This would be a major new feature for Oceananigans!

The implementation would probably resemble what we've done for "CATKE", which has a prognostic TKE variable:

https://github.com/CliMA/Oceananigans.jl/tree/main/src/TurbulenceClosures/turbulence_closure_implementations/CATKEVerticalDiffusivities

I would vote to implement Burchard and Umlauf's "generic length scale" equation. In this formulation there's a TKE variable (like CATKE), and also a "length scale" variable, which can either be epsilon, omega, or Mellor-Yamada's "q^2 l". So we get all of those models with one implementation:

https://www.ingentaconnect.com/content/jmr/jmr/2003/00000061/00000002/art00004

The implementation might also want to take into account / support a few other formulations like

• Harcourt 2015
• Kantha Clayon 2004

I think @simone-silvestri could be interested in this kind of thing. It's a major undertaking!

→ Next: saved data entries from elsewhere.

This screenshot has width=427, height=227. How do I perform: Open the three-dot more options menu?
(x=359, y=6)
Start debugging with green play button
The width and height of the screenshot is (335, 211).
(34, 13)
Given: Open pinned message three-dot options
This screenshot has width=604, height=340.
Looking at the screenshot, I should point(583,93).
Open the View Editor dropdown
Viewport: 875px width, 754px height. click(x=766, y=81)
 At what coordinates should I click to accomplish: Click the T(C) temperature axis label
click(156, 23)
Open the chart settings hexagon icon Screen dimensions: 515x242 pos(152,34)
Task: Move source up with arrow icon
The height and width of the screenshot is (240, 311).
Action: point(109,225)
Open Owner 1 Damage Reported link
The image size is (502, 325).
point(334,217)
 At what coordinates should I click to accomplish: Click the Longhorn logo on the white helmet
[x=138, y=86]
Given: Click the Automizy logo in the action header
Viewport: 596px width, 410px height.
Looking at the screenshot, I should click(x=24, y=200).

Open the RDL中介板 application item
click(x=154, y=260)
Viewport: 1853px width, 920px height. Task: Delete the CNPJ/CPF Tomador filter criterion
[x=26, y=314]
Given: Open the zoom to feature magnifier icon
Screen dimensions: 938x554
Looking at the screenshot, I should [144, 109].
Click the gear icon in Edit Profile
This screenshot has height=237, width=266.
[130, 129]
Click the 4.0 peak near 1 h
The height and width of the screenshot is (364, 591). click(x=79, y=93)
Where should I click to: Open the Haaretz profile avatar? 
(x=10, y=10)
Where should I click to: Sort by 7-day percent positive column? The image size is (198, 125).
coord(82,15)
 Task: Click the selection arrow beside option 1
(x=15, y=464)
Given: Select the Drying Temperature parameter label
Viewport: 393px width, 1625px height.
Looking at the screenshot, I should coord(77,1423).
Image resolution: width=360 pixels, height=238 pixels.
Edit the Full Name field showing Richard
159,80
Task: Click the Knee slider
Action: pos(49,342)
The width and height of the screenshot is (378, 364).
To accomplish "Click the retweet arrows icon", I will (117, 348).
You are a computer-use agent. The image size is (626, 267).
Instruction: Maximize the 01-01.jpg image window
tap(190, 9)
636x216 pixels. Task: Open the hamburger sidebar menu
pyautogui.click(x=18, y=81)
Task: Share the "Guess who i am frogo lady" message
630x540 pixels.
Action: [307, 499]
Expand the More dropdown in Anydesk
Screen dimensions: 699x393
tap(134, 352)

I think we should refactor TurbulenceClosures to make implementing new models (like this one) easier, either before or at the same time.

By the way, the CATKEVerticalDiffusivity() might achieve what you want (but cheaper and more accurately, maybe?), since it bears a lot of structural resemblance to traditional k-epsilon closures. It's really in development now (I'm working on calibrating the parameters as we speak), but it might be ready for usage pretty soon...

Hi @iurt! Very nice that you are thinking to implement a new parametrization!

To start I would try to implement the additional prognostic equations, decoupled from the main solution.
You can use the existing infrastructure for tracer evolution and modify the k or epsilon (or omega or whatever quantity you choose to evolve) "specific" dissipation terms in the TurbulenceClosures module.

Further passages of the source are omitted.